Antony and the Johnsons

© Mark Seliger

Il y a d’abord cette voix. Unique et singulière, reconnaissable dans la multitude. Chevrotante et claire mais puissante et racée, capable d’arracher des larmes aux moins douillets. Et puis il y a cette écriture poétique, cette intimité retrouvée dans la musique. Le psyché folk d’Antony and the Johnsons porté aux nues en 2005 avec l’album ‘I Am a Bird Now’ n’a pas fini d’émouvoir. La faute au timbre vibrant d’Antony Hegarty, à ces pianos qui courent ("Ghost"), à ces paroles entre douceur et désolation. « You're the one I've been waiting for, through the dark for, the nightmares the lonely nights » entonne-t-il dans "One Dove". Bien sûr, certains ne verront dans ‘Swanlights’ (2010) que la suite larmoyante de ‘The Crying Light’. Et pourtant, il n’en est rien.
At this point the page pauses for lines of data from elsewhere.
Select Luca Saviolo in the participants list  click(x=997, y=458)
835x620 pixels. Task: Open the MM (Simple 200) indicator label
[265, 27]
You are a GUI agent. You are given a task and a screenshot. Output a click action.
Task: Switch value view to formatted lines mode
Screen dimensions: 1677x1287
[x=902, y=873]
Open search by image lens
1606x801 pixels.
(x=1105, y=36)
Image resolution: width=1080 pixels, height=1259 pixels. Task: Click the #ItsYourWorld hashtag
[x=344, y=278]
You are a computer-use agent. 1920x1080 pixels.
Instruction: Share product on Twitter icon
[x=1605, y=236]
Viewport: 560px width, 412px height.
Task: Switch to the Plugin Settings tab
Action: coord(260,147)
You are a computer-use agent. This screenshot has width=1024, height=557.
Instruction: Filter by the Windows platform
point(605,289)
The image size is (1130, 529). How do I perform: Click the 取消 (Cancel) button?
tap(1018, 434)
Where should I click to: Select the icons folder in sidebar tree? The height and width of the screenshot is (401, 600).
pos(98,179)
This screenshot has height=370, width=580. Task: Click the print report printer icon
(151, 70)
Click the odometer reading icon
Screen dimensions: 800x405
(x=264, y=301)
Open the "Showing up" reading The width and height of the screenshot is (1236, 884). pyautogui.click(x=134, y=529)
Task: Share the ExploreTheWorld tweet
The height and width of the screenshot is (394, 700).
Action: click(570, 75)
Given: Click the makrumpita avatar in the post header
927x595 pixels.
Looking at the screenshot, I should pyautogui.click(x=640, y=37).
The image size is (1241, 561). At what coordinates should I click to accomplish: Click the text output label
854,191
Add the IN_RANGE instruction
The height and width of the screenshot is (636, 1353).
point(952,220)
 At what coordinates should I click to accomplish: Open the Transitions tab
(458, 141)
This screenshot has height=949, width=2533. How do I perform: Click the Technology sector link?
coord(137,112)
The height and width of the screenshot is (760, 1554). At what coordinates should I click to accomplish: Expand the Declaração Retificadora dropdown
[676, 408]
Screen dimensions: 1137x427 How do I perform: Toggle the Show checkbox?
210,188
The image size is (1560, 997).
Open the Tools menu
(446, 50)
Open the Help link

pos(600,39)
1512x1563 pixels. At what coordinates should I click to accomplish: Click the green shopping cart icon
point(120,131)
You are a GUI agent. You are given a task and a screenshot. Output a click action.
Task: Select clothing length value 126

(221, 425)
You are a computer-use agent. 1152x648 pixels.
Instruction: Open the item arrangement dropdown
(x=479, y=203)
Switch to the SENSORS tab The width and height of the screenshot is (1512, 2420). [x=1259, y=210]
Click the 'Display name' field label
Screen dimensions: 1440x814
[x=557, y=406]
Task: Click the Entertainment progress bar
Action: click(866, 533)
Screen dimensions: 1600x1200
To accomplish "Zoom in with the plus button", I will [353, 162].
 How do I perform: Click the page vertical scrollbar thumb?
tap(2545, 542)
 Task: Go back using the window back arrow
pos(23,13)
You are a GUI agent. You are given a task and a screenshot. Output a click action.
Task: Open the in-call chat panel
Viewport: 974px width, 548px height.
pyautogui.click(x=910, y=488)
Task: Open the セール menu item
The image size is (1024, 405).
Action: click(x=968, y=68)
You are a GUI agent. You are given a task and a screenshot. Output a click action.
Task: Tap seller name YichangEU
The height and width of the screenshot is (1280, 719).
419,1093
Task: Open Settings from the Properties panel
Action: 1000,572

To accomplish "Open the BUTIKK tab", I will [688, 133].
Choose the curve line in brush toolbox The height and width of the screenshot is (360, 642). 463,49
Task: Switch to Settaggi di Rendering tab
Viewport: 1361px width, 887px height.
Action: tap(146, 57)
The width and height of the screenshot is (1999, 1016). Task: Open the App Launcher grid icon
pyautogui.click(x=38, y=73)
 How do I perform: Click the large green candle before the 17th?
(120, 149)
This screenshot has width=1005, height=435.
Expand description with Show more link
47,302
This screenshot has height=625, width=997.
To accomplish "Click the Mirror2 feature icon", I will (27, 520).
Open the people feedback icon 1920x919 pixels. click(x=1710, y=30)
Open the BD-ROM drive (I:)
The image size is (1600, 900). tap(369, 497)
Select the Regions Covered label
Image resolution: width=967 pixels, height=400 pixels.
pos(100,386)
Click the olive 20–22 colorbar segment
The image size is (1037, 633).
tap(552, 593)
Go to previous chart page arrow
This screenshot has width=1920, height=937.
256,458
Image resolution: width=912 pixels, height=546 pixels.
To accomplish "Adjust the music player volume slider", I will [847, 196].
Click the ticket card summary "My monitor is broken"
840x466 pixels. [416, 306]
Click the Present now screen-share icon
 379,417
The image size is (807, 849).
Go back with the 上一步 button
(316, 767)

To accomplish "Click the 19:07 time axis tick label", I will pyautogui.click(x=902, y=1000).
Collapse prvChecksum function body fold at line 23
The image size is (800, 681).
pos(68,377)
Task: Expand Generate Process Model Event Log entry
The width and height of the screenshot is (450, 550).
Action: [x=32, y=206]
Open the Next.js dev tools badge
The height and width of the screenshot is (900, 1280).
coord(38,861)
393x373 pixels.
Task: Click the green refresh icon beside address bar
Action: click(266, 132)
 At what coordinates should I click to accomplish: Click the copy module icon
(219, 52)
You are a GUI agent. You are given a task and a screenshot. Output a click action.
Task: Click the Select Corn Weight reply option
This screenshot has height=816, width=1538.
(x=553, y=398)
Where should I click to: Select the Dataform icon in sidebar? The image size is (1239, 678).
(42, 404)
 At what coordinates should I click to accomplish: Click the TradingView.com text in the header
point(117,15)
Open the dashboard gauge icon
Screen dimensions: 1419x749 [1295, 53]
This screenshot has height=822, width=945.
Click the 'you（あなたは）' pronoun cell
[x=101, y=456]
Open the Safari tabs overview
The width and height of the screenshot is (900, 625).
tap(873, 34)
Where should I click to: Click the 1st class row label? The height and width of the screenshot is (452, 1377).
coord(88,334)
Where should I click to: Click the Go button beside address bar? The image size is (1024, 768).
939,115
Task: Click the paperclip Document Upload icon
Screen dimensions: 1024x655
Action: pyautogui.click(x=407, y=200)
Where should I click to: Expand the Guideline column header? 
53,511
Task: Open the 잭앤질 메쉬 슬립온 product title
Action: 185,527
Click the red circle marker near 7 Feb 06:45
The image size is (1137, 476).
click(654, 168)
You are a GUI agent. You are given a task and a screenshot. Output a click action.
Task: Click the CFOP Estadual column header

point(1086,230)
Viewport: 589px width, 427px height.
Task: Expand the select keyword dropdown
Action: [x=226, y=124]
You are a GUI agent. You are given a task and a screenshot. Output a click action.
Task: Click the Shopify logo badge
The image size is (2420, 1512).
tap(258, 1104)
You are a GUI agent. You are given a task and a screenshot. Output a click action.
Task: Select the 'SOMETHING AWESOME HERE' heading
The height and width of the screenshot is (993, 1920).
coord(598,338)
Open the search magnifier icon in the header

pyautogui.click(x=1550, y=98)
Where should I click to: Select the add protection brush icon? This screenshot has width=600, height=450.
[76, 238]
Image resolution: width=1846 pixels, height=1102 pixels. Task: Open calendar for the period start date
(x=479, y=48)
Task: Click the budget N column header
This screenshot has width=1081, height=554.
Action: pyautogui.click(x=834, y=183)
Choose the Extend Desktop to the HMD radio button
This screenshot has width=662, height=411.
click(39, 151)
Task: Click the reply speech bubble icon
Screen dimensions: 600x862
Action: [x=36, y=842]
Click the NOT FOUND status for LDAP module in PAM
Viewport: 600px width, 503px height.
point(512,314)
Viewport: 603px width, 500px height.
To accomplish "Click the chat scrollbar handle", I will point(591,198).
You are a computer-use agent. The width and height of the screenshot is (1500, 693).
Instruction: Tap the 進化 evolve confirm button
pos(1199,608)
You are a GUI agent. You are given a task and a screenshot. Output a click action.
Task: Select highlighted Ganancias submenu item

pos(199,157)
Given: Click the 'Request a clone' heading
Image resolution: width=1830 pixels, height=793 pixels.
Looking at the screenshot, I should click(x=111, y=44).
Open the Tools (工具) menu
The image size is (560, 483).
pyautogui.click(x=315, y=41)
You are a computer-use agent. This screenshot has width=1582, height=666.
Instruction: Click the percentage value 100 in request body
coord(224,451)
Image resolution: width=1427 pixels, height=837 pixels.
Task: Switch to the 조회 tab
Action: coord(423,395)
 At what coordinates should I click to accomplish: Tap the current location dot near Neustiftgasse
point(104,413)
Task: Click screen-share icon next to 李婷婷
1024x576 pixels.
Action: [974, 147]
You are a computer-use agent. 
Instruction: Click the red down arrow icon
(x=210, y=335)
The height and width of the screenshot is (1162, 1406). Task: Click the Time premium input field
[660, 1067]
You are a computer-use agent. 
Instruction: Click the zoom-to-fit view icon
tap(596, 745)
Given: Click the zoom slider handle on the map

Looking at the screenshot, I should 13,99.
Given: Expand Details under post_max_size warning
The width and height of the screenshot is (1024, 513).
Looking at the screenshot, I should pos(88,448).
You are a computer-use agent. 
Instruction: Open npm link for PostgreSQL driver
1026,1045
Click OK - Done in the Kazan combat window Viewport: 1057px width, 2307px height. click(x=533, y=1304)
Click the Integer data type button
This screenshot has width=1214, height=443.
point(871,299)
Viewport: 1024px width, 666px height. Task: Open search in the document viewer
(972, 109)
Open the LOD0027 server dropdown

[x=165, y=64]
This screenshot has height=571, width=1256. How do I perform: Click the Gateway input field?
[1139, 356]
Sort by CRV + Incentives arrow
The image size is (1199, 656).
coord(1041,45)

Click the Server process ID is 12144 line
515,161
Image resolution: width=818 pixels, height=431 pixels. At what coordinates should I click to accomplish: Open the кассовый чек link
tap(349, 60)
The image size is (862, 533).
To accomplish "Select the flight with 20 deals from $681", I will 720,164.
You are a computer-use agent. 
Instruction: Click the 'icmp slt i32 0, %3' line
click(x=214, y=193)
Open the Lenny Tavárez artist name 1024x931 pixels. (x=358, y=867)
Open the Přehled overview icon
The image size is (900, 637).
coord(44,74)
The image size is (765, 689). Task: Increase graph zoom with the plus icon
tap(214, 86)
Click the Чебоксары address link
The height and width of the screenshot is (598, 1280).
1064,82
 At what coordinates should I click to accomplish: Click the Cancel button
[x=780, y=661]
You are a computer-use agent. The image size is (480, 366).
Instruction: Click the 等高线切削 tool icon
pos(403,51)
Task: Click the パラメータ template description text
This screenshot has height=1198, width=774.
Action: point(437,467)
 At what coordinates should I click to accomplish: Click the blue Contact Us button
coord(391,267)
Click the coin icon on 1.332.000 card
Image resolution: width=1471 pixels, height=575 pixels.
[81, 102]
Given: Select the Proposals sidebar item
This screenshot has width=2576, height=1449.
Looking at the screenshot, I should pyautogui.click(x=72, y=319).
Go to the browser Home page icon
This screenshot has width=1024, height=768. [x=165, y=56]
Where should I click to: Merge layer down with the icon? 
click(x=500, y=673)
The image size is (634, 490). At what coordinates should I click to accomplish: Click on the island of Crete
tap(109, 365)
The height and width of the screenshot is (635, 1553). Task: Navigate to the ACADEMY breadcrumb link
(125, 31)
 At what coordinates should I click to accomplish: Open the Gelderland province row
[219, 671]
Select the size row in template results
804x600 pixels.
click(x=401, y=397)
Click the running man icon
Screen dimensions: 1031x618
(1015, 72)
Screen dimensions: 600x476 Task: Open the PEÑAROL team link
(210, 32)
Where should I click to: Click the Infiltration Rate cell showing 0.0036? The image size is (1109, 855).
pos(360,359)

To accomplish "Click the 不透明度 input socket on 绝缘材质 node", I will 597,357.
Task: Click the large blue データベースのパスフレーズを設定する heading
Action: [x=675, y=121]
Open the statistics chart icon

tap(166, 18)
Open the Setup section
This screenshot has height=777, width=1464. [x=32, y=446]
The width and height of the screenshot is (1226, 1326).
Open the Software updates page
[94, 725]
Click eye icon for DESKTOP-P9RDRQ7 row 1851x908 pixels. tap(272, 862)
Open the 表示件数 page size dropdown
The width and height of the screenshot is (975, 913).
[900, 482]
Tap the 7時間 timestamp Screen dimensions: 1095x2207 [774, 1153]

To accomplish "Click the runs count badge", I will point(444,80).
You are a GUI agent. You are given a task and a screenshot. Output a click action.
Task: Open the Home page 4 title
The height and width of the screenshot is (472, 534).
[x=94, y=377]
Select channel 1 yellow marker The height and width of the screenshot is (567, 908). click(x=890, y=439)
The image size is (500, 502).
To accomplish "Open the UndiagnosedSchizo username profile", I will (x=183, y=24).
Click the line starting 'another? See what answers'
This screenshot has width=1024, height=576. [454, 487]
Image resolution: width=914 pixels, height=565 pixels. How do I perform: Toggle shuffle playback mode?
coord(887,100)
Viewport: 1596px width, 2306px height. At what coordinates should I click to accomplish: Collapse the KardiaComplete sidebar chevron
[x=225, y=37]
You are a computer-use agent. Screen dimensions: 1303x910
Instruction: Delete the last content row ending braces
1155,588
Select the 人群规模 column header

Plus onirique, ce quatrième album invite à un voyage aux mélodies complexes et aux arrangements virtuoses. Un opus aussi inspiré que déchirant. On parie que vous ne serez plus le même après l’avoir entendu murmurer dans la salle Pleyel "The Green Great Ocean" ou "Cut The World", extrait de son dernier live paru en 2012.